In the relentless pursuit to tackle drug smuggling and curb the alarming rise in drug use, the recent major crackdown resulting in the arrest of 86 people in less than two weeks between July 1 and 12 is indeed commendable. Law enforcement authorities must be lauded for their efforts in combating this pressing issue that threatens the fabric of our society. However, the approach of name-and-shame adopted in this crackdown warrants a critical evaluation.

The notion of exposing individuals involved in drug smuggling through public naming and shaming may seem like a quick-fix solution to address the problem, but it risks overshadowing the root causes and have not yielded the desired long-term results. A more prudent and effective strategy lies in prioritising education and awareness, for it is through knowledge and understanding that we can forge a lasting impact on drug misuse.

Our society, known for its strong sense of community and compassion, must strive for a balance between law enforcement and empathy. While it is essential to hold wrongdoers accountable for their actions, stigmatising them publicly without addressing the factors that contribute to drug smuggling would be unjust. We should be wary of perpetuating a culture of shame that further marginalises those involved in the drug trade, potentially pushing them deeper into a cycle of criminality and desperation.

We must acknowledge that drug smuggling is a multi-faceted problem that requires a multi-dimensional approach. While the police play a pivotal role in apprehending offenders, it is equally vital to consider the social, economic, and psychological factors that drive people towards illegal activities. Understanding the underlying reasons for drug smuggling, such as poverty, lack of opportunities, and addiction, is fundamental to crafting effective solutions.

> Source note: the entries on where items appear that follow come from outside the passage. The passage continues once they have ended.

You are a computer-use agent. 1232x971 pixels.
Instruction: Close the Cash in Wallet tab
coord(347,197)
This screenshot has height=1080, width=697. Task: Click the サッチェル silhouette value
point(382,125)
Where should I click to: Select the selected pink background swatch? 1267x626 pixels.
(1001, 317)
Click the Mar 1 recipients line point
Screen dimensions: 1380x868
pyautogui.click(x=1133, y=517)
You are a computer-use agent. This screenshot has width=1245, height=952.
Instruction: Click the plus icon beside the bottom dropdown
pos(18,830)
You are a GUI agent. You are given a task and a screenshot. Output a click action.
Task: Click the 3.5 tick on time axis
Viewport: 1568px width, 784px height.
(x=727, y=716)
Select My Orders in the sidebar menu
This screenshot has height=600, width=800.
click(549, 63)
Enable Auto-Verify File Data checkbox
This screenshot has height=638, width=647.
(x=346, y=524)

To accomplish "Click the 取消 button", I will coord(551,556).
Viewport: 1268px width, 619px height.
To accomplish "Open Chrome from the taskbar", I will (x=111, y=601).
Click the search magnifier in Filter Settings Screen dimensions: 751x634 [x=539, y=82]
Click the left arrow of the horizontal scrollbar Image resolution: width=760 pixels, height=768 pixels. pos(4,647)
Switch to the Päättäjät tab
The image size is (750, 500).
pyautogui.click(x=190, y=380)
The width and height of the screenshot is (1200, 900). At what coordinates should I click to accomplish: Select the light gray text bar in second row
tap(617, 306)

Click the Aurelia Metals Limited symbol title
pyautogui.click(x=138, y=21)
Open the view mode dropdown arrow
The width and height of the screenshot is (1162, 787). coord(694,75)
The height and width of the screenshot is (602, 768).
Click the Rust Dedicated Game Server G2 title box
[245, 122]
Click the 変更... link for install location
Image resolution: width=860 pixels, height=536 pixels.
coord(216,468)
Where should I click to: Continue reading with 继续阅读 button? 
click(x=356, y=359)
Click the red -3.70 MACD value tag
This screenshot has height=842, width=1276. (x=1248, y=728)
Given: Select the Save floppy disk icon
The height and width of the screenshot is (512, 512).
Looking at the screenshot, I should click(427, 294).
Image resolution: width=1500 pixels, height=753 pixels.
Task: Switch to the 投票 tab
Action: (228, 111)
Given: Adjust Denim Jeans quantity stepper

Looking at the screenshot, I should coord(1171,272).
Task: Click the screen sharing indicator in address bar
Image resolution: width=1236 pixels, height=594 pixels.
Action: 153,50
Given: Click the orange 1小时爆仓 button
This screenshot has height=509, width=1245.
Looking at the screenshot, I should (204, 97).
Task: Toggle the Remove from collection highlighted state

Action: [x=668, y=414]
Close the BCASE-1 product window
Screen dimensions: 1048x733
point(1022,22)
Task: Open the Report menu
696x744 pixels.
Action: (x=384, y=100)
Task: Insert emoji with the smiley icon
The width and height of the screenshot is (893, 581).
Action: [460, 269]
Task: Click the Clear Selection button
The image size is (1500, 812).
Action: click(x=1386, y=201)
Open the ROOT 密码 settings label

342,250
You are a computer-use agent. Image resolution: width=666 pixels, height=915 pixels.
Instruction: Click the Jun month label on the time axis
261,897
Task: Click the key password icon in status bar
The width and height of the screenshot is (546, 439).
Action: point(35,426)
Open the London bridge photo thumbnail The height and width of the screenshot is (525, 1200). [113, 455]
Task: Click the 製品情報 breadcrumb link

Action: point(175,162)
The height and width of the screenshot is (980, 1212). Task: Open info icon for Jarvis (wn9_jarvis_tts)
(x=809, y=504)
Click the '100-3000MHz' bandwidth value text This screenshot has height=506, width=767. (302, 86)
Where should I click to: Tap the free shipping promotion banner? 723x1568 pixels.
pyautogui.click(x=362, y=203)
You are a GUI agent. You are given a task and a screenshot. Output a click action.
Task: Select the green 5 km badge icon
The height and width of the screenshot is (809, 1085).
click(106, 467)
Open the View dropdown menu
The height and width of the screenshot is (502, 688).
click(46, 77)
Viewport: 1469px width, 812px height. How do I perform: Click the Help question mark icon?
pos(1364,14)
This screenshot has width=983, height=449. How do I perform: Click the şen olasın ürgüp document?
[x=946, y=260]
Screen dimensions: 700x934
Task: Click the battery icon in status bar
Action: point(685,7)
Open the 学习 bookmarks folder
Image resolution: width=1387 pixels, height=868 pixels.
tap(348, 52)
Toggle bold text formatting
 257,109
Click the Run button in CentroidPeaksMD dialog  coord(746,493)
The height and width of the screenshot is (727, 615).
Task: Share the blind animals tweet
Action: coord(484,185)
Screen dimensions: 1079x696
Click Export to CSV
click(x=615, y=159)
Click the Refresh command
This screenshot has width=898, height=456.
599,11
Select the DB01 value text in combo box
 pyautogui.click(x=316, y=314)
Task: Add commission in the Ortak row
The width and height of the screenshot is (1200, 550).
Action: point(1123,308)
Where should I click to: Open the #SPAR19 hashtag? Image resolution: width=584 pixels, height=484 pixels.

Education and awareness campaigns are powerful tools that can instigate change from within the community. By fostering a culture of knowledge, we can empower our citizens to make informed decisions, resisting the temptations of drug use and smuggling. These campaigns should extend beyond schools to reach every corner of our society, including families, workplaces, and religious institutions.

Drug education should be a continuous endeavour, evolving with the times and addressing the emergence of new substances and tactics used by smugglers.

We must also not overlook the importance of rehabilitation and support systems for individuals already ensnared by the clutches of addiction and criminality. Empathy and understanding are equally essential in helping them reclaim their lives and become contributing members of society once again.

The media’s role in shaping public opinion is undeniable, and it should be encouraged to focus on the larger picture, providing balanced reporting that not only highlights the challenges but also sheds light on potential solutions. Advocacy for comprehensive education and awareness campaigns, as well as support for rehabilitation initiatives, can influence public discourse, fostering empathy and understanding among citizens.

Bhutan has long been admired for its pursuit of Gross National Happiness, a holistic approach to well-being that encompasses not only economic prosperity but also spiritual, social, and environmental harmony. As we address the scourge of drug smuggling, we must remain true to these principles, ensuring that our actions align with our national ethos.

While the recent crackdown on drug smuggling is a step in the right direction, there is an urgent need to re-evaluate the name-and-shame approach. Education and awareness campaigns, coupled with comprehensive rehabilitation efforts, are the building blocks for a drug-free society.